→ Activity: Please output exactly the lines from the one containing "Screen dimensions: 237x178" through the last line of the records, both included.

→ Stored data:
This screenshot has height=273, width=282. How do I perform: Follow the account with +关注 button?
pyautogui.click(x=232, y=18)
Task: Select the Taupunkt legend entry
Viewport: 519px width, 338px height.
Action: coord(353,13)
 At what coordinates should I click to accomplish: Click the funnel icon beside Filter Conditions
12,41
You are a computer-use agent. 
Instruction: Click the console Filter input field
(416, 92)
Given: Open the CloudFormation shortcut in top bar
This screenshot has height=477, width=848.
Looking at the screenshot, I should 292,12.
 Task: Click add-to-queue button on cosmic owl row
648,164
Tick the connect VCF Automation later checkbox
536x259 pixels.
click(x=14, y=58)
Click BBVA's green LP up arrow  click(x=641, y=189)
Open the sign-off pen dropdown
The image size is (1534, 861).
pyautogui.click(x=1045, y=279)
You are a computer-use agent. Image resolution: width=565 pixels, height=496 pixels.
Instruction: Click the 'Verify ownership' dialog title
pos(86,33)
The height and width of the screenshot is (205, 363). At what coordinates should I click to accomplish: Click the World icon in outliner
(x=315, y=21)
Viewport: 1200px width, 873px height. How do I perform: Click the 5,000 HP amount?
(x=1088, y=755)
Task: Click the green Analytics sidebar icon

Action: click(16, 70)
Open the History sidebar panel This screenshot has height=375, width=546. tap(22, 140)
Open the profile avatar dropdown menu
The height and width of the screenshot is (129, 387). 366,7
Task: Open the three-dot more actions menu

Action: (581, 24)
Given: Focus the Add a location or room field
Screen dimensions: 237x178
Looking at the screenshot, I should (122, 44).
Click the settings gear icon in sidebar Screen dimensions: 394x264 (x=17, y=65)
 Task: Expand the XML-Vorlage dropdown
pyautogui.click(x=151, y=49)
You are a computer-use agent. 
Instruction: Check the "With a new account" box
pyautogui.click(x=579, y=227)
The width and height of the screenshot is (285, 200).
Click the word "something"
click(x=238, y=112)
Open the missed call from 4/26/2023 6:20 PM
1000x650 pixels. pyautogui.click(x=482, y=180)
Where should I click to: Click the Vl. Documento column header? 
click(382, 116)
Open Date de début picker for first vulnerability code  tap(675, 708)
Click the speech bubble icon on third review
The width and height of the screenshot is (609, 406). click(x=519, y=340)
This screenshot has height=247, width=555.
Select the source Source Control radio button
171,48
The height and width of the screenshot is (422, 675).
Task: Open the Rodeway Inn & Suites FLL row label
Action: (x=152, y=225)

→ Solution:
Screen dimensions: 237x178
Looking at the screenshot, I should (122, 44).
Click the settings gear icon in sidebar Screen dimensions: 394x264 (x=17, y=65)
 Task: Expand the XML-Vorlage dropdown
pyautogui.click(x=151, y=49)
You are a computer-use agent. 
Instruction: Check the "With a new account" box
pyautogui.click(x=579, y=227)
The width and height of the screenshot is (285, 200).
Click the word "something"
click(x=238, y=112)
Open the missed call from 4/26/2023 6:20 PM
1000x650 pixels. pyautogui.click(x=482, y=180)
Where should I click to: Click the Vl. Documento column header? 
click(382, 116)
Open Date de début picker for first vulnerability code  tap(675, 708)
Click the speech bubble icon on third review
The width and height of the screenshot is (609, 406). click(x=519, y=340)
This screenshot has height=247, width=555.
Select the source Source Control radio button
171,48
The height and width of the screenshot is (422, 675).
Task: Open the Rodeway Inn & Suites FLL row label
Action: (x=152, y=225)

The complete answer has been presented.